[ACTIVITY] Every line of the data below should be printed exactly.

Data extracted from a collection

---+---

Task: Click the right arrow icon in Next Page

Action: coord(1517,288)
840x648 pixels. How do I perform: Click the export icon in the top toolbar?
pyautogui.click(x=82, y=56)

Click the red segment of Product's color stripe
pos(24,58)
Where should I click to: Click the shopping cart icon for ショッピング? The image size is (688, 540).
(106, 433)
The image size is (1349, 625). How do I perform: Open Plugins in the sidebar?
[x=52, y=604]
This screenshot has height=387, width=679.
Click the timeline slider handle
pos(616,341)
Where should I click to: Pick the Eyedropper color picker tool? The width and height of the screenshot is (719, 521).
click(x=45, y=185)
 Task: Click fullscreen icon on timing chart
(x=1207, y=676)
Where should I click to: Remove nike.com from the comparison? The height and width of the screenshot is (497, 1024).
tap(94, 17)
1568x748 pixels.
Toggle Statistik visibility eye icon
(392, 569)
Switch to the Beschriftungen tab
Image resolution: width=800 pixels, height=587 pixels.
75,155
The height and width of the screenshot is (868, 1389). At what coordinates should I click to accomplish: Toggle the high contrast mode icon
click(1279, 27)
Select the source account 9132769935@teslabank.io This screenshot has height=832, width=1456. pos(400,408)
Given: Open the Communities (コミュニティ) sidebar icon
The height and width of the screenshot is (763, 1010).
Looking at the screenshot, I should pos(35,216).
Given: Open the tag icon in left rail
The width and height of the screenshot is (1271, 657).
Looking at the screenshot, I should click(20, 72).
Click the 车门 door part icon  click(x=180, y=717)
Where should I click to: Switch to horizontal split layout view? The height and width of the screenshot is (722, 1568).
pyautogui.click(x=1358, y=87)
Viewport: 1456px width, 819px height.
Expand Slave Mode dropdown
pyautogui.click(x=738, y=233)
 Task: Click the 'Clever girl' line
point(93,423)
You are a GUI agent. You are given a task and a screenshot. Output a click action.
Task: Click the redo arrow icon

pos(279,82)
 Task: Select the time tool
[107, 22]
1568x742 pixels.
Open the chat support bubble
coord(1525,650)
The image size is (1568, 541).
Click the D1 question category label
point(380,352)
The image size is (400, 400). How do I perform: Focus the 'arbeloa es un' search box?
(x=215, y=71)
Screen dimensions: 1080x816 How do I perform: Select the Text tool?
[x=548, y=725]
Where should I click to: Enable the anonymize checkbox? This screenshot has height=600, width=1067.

---+---

[SOLUTION TO THIS PROBLEM]
Task: Click the right arrow icon in Next Page

Action: coord(1517,288)
840x648 pixels. How do I perform: Click the export icon in the top toolbar?
pyautogui.click(x=82, y=56)

Click the red segment of Product's color stripe
pos(24,58)
Where should I click to: Click the shopping cart icon for ショッピング? The image size is (688, 540).
(106, 433)
The image size is (1349, 625). How do I perform: Open Plugins in the sidebar?
[x=52, y=604]
This screenshot has height=387, width=679.
Click the timeline slider handle
pos(616,341)
Where should I click to: Pick the Eyedropper color picker tool? The width and height of the screenshot is (719, 521).
click(x=45, y=185)
 Task: Click fullscreen icon on timing chart
(x=1207, y=676)
Where should I click to: Remove nike.com from the comparison? The height and width of the screenshot is (497, 1024).
tap(94, 17)
1568x748 pixels.
Toggle Statistik visibility eye icon
(392, 569)
Switch to the Beschriftungen tab
Image resolution: width=800 pixels, height=587 pixels.
75,155
The height and width of the screenshot is (868, 1389). At what coordinates should I click to accomplish: Toggle the high contrast mode icon
click(1279, 27)
Select the source account 9132769935@teslabank.io This screenshot has height=832, width=1456. pos(400,408)
Given: Open the Communities (コミュニティ) sidebar icon
The height and width of the screenshot is (763, 1010).
Looking at the screenshot, I should pos(35,216).
Given: Open the tag icon in left rail
The width and height of the screenshot is (1271, 657).
Looking at the screenshot, I should click(20, 72).
Click the 车门 door part icon  click(x=180, y=717)
Where should I click to: Switch to horizontal split layout view? The height and width of the screenshot is (722, 1568).
pyautogui.click(x=1358, y=87)
Viewport: 1456px width, 819px height.
Expand Slave Mode dropdown
pyautogui.click(x=738, y=233)
 Task: Click the 'Clever girl' line
point(93,423)
You are a GUI agent. You are given a task and a screenshot. Output a click action.
Task: Click the redo arrow icon

pos(279,82)
 Task: Select the time tool
[107, 22]
1568x742 pixels.
Open the chat support bubble
coord(1525,650)
The image size is (1568, 541).
Click the D1 question category label
point(380,352)
The image size is (400, 400). How do I perform: Focus the 'arbeloa es un' search box?
(x=215, y=71)
Screen dimensions: 1080x816 How do I perform: Select the Text tool?
[x=548, y=725]
Where should I click to: Enable the anonymize checkbox? This screenshot has height=600, width=1067.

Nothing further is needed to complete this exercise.